The Work
The Work

April 30, 2026

South Lakeland — Seawall, Low-Launch Dock, Path to the Water

A live oak leaning out over a former phosphate pit in south Lakeland sets the terms for the work that surrounds it

South Lakeland — Seawall, Low-Launch Dock, Path to the Water

The oak carries out over the water at an angle. Resurrection fern runs the underside of the largest limb in a green carpet from trunk to tip. Spanish moss hangs in long strands through the shade beneath it. The trunk is set into the bank a few feet back from the waterline on a private lake in south Lakeland, a former phosphate pit in Polk County.

The bank had been losing ground. The dock attached to it was past repair. The stair down from the yard was no longer something a person should use. The first quote was a replacement of what had been there. Railed dock, new stair, like for like.

The owner asked for something else. He wanted to keep the natural look. He asked whether the shoreline could feel less like a dock site and more like a path through the woods that ended at the water.

Seawall first. Vinyl sheet pile with a pressure-treated cap, tied back with Manta Ray anchors. The anchors are driven into the soil behind the wall and then rotated to set, the steel plate turning crosswise to the shaft so it locks against the earth above it. The wall runs the length of the shoreline. The oak's roots sit in the soil the wall now holds.

Dock after. Pressure-treated framing on the seawall cap, walking out a short distance over the water, with a lower deck fixed at the elevation a kayak floats at. From the lower deck the water surface is at the height of a sitting person's knee. The old railing is gone. A jon boat tied to the deck rides at the same level as the planks.
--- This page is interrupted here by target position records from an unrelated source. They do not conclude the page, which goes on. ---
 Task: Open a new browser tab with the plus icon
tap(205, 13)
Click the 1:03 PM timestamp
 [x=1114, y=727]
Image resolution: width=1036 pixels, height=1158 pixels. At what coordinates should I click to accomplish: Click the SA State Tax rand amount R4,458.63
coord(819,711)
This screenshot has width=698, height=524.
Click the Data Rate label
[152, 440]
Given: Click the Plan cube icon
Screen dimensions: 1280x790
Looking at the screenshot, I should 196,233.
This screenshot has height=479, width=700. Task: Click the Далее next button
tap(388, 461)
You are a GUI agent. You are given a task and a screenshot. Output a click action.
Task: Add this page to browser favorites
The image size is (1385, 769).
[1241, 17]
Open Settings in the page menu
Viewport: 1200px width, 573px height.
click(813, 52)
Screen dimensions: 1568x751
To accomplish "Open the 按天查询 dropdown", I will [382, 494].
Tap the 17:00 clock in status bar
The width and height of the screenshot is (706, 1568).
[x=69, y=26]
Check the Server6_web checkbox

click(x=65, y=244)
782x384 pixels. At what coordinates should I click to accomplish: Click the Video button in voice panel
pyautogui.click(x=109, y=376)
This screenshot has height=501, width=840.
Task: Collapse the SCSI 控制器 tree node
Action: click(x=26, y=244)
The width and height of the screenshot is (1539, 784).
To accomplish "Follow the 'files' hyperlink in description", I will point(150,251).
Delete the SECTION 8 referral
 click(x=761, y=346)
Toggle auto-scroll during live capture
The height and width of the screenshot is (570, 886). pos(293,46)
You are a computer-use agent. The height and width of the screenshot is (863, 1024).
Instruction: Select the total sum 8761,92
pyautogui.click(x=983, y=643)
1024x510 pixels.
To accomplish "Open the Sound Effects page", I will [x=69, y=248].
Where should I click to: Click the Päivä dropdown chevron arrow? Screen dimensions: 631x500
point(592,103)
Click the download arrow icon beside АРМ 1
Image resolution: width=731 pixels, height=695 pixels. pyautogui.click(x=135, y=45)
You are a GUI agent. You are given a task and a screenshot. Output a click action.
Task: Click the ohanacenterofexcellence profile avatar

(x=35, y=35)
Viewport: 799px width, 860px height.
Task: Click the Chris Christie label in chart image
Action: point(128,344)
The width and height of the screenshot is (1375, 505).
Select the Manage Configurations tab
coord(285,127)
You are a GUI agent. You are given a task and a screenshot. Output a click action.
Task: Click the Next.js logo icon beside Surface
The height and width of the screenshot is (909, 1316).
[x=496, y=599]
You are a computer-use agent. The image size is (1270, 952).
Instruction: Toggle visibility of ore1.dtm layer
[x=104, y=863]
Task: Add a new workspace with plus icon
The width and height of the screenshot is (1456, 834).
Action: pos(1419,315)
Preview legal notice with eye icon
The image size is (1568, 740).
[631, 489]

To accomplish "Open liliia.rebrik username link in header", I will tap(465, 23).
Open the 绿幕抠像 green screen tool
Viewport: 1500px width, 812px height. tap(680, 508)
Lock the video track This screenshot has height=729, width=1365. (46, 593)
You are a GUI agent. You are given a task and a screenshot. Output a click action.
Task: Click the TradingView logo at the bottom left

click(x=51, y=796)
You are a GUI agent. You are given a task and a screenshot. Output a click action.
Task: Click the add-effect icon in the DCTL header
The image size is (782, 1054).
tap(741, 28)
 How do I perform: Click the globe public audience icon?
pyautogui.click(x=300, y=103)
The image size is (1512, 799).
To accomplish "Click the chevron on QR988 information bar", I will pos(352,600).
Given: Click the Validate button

The path is the part the original quote did not include. Gravel runs along the base of the slope at the top of the seawall, the full length of the wall, and turns down to meet the dock. Pressure-treated timber edges hold the gravel where the grade falls. Above the path, planting beds step back into the slope on intermittent terraces — ferns, calla lily, elephant ear, iris. The fern fronds break over the timber edges and into the gravel.

The terrace risers are square. The gravel between them is even. After a Polk County summer of afternoon storms, the path is dry.

The oak still leans the way it always did.